Лилиан прислала длинное печальное письмо, и мы пригласили ее к нам. Поезд ходил в долину только раз в день, да и кого было перевозить, кроме нескольких крестьян и солдат.
У нас Лилиан ожила оттого, что дети были так веселы. Мне удалось, несмотря на все удручающие события, создать в доме спокойную обстановку. Тот, кто отвечает за совместную жизнь людей, несет ответственность и за гармоническую атмосферу в доме, и кроме того, тот, кто борется, ни в какой ситуации не может быть безнадежно несчастным.
Лилиан никак не могла уразуметь, почему я, с английским паспортом, по-прежнему остаюсь в этой стране, и не давала мне покоя:
— Ты же умная женщина, как ты не понимаешь, что ты сидишь в мышеловке, которая захлопнется, когда придут нацисты. Не думаешь же ты, что их убедят твои документы. Ты хотя бы из-за детей должна уехать отсюда. В Англии, несмотря на войну, ты будешь в большей безопасности.
Что я могла ей ответить? О моей работе Лилиан, разумеется, и понятия не имела.
Мееле вскочила и побежала наверх. Она долго не возвращалась, и я пошла к ней. Она неподвижно лежала на кровати.
— Мееле, что случилось, ты заболела?
— Я не заболела, но я теперь все понимаю, — ответила Мееле.
— Что ты понимаешь? О чем ты говоришь?
Она молча уставилась в потолок. Через несколько минут она, часто дыша, сказала:
— Ты не можешь так меня обидеть, так — нет.
— Мееле, ну говори же, наконец, вразумительно.
Она отвернулась к стене и лежала молча. Потом села, ударила обеими руками по краю кровати и закричала:
— Ты меня за дуру считаешь, но я этого не допущу, не допущу. И не притворяйся невинной овечкой, ты все заранее спланировала и думала, я ничего не замечу, а потом уже поздно будет.
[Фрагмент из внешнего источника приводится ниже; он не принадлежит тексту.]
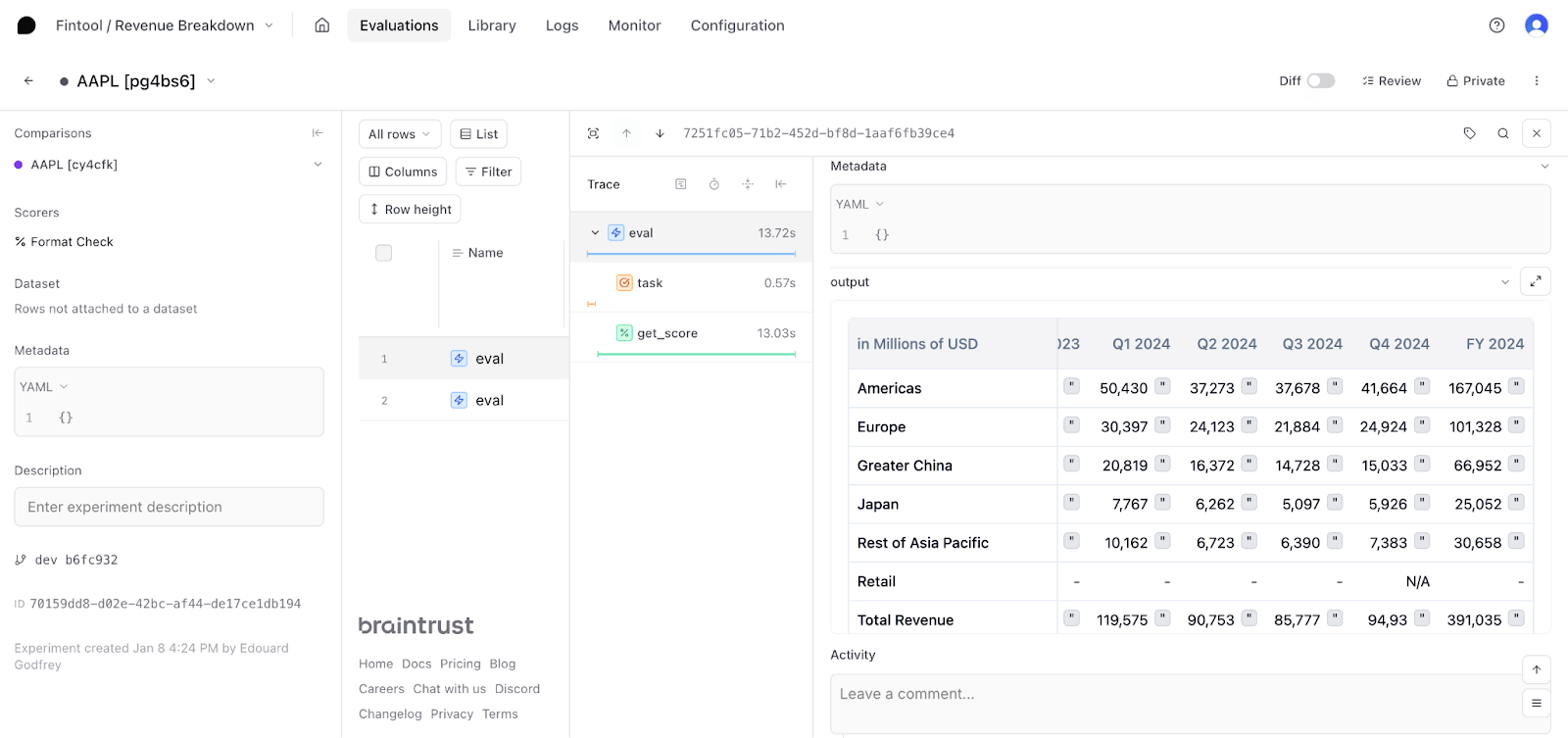
Task: Open the user profile avatar
Action: pos(1536,25)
Но ты просчиталась!
— К сожалению, я ничего не могу тебе ответить, потому что я все еще не понимаю, о чем, собственно, речь, — сказала я, стараясь скрыть свой испуг перед ее совершенно необъяснимым поведением.
— Ты прекрасно все понимаешь, ты хотела иметь новый паспорт, чтобы вырваться отсюда вместе с детьми. Ты хочешь с ними и с Сидом уехать в Англию, а меня бросить тут одну, без Тины, меня ведь нельзя взять с собой, я же немка. Вот она благодарность, вот она благодарность!
Я стала ее успокаивать, говоря, что она же знает, я никогда бы не бросила свою работу здесь ради собственной безопасности.
Возбуждение Мееле мало-помалу улеглось. В конце концов она улыбнулась и сказала:
— Ну и дура же я.
Она спустилась вниз, поговорила с Лилиан, уложила Тину спать и пошла еще к фрау Фюсли.
Спустя три или четыре дня, поздно вечером, когда все уже спали, она вдруг появилась в дверях моей комнаты. В накинутом на плечи халате с тюльпанами, вся дрожа, она сказала, что не может заснуть и хочет еще раз спокойно все со мной обсудить. У Сида призывной возраст, его наверняка призовут в английскую армию, и ему придется идти, так почему же я с детьми должна оставаться здесь, если я, она же видит, люблю его — «больше, чем меня», добавила она с горькой улыбкой.
И если я теперь поеду с ним, она это поймет, но не могу ли я оставить Тину с ней, разве так не будет лучше? Денег ей никаких не надо, она станет работать не покладая рук, и ребенок ни в чем не будет нуждаться. Неужели я хочу увезти Тину в Англию, под немецкие бомбы? Неужели я возьму на себя такую ответственность и подвергну малышку опасности? Когда времена станут поспокойнее, она мне ее привезет.